This has bitten me before, so I thought it was worth writing about. This RT ticket explains it better than I can, but let me sum things up here.
Consider this code:
use LWP::UserAgent ();
my $ua = LWP::UserAgent->new;
my $response = LWP::UserAgent->get('http://example.com/foobar');
if ( $response->is_success ) {
...
}
99 times out of 100, this will do what you mean. Occasionally it doesn’t.
What is the definition of success? In this case it means that there’s an HTTP response code in the 200s.
Q: What happens if you’ve gotten a 200 response code in the server headers but (for example) there’s a problem with the response body?
A: is_success
still returns true.
is_success
gives you a technically correct answer, but in this case technically correct isn’t always helpful because something else may have genuinely gone wrong.

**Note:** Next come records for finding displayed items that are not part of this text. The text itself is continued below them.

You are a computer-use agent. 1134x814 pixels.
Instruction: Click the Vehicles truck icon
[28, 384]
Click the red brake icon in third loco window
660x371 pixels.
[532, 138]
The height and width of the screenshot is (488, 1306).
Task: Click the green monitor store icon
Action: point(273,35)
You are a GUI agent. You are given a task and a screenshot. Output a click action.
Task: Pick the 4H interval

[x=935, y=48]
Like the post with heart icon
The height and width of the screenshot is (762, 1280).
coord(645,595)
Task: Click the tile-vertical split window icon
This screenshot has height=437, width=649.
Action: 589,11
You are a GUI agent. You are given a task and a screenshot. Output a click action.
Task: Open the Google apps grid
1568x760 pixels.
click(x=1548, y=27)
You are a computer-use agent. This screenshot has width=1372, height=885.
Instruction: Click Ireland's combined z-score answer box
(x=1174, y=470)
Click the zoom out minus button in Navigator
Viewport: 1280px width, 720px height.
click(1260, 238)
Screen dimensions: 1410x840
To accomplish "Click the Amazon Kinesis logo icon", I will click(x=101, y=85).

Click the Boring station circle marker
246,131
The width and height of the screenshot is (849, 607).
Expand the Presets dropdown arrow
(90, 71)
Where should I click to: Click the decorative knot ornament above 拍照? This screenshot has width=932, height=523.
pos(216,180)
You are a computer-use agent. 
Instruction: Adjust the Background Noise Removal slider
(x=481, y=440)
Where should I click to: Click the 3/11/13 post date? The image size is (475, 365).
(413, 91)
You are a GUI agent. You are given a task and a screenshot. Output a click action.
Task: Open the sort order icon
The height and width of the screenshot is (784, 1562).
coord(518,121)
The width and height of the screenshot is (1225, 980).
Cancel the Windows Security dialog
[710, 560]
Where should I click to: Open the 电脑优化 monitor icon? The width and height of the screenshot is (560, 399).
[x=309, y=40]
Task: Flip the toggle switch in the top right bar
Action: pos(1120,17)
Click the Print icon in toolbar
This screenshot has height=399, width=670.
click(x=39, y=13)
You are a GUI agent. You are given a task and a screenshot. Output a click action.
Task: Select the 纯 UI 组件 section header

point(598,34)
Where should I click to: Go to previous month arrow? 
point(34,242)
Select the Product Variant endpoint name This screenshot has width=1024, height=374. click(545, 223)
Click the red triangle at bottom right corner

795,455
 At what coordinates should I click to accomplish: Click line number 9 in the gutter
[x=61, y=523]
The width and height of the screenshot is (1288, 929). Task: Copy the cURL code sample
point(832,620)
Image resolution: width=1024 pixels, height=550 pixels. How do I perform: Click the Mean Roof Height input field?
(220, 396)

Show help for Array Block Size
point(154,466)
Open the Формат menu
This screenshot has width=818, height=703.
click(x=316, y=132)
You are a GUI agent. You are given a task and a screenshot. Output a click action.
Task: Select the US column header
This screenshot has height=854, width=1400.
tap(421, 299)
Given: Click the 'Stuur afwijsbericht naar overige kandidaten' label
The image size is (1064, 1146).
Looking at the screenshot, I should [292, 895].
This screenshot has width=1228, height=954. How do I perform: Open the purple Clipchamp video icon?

Consider what happens in this case where HTML::HeadParser is not installed.
If you want to check for success with confidence, you may want to check the ‘X-Died’ header as well.
use LWP::UserAgent ();
my $ua = LWP::UserAgent->new;
my $response = LWP::UserAgent->get('http://example.com/foobar');
if ( $response->is_success && !$response->header('X-Died') ) {
...
}
That seems like a lot of work, so I’ve proposed a workaround that will at least warn on the fact that the ‘X-Died’ header exists. I don’t know what the right answer is, but I do know that the current behaviour is confusing.